Essa separação também levantou do solo um bloco maciço de arenito, de quase 3 mil metros de espessura bem nessa região que hoje é o norte da América do Sul. Movimentos sucessivos da crosta terrestre quebraram esse colosso em centenas de pedaços, criando fendas que foram se alargando ao longo do tempo (pela erosão) e criando imensos vales e esses pedaços de arenitos foram ficando cada vez mais distantes uns dos outros.
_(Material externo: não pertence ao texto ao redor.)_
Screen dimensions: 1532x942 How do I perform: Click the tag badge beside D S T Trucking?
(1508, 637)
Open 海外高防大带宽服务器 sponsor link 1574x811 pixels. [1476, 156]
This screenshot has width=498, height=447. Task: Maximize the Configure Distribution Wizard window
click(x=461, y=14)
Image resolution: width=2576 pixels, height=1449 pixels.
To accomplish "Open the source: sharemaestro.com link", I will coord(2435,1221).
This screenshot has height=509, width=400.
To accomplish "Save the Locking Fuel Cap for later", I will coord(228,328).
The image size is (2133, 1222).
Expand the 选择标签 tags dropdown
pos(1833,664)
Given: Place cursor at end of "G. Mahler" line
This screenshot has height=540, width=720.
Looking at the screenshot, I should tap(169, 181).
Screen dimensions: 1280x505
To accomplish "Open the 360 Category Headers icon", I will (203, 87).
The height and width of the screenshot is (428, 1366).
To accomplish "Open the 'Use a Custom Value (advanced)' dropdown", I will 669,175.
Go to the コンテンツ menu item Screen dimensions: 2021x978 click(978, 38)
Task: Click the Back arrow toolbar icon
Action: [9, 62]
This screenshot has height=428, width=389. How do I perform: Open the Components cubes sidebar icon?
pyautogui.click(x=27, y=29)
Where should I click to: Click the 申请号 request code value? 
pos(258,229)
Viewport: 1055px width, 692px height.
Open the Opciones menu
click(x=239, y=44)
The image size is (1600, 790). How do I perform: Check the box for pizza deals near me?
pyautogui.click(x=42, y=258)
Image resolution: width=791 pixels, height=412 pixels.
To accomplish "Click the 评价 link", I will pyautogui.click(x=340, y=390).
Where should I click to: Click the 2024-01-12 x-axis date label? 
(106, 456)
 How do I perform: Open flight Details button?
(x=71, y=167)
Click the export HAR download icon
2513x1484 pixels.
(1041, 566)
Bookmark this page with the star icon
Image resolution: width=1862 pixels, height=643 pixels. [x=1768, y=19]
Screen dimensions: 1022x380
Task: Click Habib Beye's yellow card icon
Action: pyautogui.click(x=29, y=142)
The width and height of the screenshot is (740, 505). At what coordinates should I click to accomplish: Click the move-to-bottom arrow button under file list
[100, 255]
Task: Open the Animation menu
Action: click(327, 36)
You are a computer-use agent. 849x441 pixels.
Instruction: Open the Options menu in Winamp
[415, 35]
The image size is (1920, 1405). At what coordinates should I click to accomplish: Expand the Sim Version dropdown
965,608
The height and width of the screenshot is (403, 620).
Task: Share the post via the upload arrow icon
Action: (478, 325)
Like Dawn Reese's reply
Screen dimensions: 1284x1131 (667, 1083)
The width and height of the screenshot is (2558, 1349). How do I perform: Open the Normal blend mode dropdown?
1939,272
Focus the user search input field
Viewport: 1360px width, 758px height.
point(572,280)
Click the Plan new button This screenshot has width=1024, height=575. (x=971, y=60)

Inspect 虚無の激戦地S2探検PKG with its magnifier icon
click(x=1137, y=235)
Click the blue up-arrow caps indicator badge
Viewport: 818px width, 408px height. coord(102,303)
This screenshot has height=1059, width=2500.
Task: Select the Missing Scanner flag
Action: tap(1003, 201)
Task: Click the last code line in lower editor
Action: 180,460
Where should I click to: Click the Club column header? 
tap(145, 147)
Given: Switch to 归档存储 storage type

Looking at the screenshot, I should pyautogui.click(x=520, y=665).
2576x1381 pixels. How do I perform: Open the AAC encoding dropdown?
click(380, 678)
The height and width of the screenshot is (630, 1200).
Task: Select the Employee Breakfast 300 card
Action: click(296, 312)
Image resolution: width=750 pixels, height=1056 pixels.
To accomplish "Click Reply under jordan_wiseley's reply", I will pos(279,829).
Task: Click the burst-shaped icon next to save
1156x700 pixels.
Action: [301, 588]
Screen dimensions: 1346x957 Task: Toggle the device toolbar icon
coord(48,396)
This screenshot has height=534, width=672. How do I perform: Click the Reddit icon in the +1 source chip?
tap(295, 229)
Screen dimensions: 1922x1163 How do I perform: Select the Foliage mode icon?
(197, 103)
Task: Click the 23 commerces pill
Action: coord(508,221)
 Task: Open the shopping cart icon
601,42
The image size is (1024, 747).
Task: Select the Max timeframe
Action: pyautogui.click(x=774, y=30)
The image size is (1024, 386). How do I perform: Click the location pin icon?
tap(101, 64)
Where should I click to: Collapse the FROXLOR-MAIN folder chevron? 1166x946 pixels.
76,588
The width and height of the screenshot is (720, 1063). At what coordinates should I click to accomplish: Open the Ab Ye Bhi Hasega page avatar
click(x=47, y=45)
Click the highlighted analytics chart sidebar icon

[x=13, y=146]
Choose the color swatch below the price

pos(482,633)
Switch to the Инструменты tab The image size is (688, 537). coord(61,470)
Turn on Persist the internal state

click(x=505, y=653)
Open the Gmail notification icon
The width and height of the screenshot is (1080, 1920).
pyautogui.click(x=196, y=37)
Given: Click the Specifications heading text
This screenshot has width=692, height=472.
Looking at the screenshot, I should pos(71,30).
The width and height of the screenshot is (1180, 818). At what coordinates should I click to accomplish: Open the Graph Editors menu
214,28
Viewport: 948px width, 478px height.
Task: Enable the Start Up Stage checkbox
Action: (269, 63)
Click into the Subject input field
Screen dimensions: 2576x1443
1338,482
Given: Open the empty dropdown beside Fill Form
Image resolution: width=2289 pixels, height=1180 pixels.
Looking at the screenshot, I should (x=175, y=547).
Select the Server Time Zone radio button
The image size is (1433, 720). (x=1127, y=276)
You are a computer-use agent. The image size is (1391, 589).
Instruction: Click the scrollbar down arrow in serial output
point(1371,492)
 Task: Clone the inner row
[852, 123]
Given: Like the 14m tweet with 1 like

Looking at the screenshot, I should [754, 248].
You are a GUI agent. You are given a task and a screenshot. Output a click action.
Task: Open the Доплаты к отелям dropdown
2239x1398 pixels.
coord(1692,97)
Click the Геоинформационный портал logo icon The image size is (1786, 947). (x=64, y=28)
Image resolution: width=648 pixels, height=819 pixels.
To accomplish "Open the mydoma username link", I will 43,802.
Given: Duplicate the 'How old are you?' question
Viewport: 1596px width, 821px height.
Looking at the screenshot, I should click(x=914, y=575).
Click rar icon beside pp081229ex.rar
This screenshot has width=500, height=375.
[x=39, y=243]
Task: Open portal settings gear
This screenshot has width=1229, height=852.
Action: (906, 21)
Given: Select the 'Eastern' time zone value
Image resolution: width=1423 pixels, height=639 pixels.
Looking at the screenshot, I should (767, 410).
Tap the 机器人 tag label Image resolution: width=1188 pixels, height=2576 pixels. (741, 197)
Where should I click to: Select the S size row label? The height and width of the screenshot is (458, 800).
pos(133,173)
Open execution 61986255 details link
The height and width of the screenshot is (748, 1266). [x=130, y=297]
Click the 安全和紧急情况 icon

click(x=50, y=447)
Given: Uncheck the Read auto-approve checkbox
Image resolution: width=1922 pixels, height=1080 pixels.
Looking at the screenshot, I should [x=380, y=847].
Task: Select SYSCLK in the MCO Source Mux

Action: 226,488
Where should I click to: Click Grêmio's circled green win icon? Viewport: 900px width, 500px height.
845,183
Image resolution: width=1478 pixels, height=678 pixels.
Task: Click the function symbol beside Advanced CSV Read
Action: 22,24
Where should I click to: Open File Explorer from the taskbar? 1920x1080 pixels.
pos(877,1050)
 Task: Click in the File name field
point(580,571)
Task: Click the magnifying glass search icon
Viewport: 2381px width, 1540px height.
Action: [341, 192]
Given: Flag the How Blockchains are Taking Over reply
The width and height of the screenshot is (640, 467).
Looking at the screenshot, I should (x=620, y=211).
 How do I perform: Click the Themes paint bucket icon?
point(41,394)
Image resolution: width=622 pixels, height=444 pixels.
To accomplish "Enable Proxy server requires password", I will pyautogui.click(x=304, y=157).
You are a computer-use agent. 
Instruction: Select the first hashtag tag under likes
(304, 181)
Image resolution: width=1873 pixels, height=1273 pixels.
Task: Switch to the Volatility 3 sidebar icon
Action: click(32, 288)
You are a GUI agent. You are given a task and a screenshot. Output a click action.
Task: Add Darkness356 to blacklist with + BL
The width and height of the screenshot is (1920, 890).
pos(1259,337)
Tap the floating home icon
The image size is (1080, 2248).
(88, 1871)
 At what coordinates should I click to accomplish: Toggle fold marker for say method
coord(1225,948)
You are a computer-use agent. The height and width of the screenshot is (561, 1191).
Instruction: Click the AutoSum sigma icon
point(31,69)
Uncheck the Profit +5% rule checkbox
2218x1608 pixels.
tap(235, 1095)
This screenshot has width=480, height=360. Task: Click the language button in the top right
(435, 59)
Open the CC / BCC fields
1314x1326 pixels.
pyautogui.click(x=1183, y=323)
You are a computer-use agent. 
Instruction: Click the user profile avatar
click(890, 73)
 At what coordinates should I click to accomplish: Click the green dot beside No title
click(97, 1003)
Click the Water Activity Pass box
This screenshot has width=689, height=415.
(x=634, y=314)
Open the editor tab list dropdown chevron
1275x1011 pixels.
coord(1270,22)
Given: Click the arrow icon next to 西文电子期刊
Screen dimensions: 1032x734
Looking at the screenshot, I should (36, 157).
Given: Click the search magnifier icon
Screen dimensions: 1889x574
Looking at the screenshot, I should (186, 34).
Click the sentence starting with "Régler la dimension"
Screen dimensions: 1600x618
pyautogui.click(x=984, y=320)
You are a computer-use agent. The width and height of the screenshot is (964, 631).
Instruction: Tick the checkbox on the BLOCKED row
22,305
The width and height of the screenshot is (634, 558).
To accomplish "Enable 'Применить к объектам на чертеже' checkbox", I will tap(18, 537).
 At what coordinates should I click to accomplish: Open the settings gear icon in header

Esses pedaços de montanhas de arenito em formatos de Mesas (chamados de Tepuis), abrigam em seu topo, de uma forma ou de outra, um traço de memória de como seria o planeta no momento dessa ruptura, onde espécies de animais e vegetais se desenvolveram completamente ilhadas uma das outras mas preservando certo parentesco com as das montanhas vizinhas e, inclusive, com terras que ficaram no Continente Africano (como é o caso das pequenas rãs de cor negra que são endêmicas do topo do Monte Roraima - Oreophrynella Quelchii - e que guardam mais semelhanças com outras rãs africanas do que com aquelas que vivem na savana ao pé do Monte ou em qualquer outro lugar da América do Sul).

 

Os Tepuis estão concentrados numa área que abrange o Rio Orinoco (Venezuela) e a planície amazônica. O mais alto deles é o Roraima e o mais antigo em sua formação. Um outro destaque também é o Auyan-Tepui que dá origem ao maior Salto do mundo, Salto Angel (Angel Falls), em território venezuelano, com 979m de queda livre do topo do Tepui.

 

A massa rochosa do Roraima possui também significativos depósitos de quartzo onde, no chamado Vale dos Cristais, é possível andar sobre um 'tapete' de vários centímetros de cristais brancos e rosados. Um cenário maravilhoso. Já o arenito, erodido pelas condições climáticas, assume várias formas como monolitos ou o que chamam de caos de blocos, tornando ainda mais extravagante o cenário que encontramos no topo do Monte.

 

O interior do Monte é bastante poroso em sua constituicão, abrigando uma extensa rede de cavernas e grutas, uma delas tida como a maior caverna de quartzo do mundo, e por onde também passam vários cursos d'água e cascatas internas. As cavernas se formaram através da infiltração das águas da chuva vindas da superfície. Muitas delas afloram nos paredões do Monte e descem em queda livre até a floresta intermediária ou a região da savana sob seus pés.

 

Não é a toa que os índios Pemon chamam o Monte ("Roraima") de Mãe das Águas, pois a grande quantidade de água que flui do monte alimenta, através de seus afluentes, os três grandes rios dos países que constituem sua fronteira, ou seja, o Rio Orinoco (Venezuela), o Rio Amazonas (Brasil) e o Rio Esequibo (Guiana).

MORADA DE MAKUNAIMA

 

Lendas da região afirmam que o Monte é morada de Makunaima ancestral guerreiro dos índígenas de origem Karib. Para algumas etnias também é tido como um deus da natureza. A fusão de "maku" (mau) e "ima" (grande) significa o grande mau e, segundo esses indígenas, Makunaima quando contrariado enviava raios, trovões e fortes tempestades do alto do Monte Roraima para as aldeias que ficavam lá embaixo.

 

Em Roraima há também uma narrativa bem popular que conta que certo dia o Sol, apaixonado pela Lua conseguiu encontrá-la (por causa de um eclipse), e seus raios dourados refletiram, juntamente com os raios prateados da Lua, em um lago de águas cristalinas da enorme montanha. Nesse encontro Makunaíma foi fecundado. Curumim esperto, teve como berço o Monte onde cresceu forte e tornou-se um índio guerreiro. Proclamado como herói pela tribo dos Macuxis.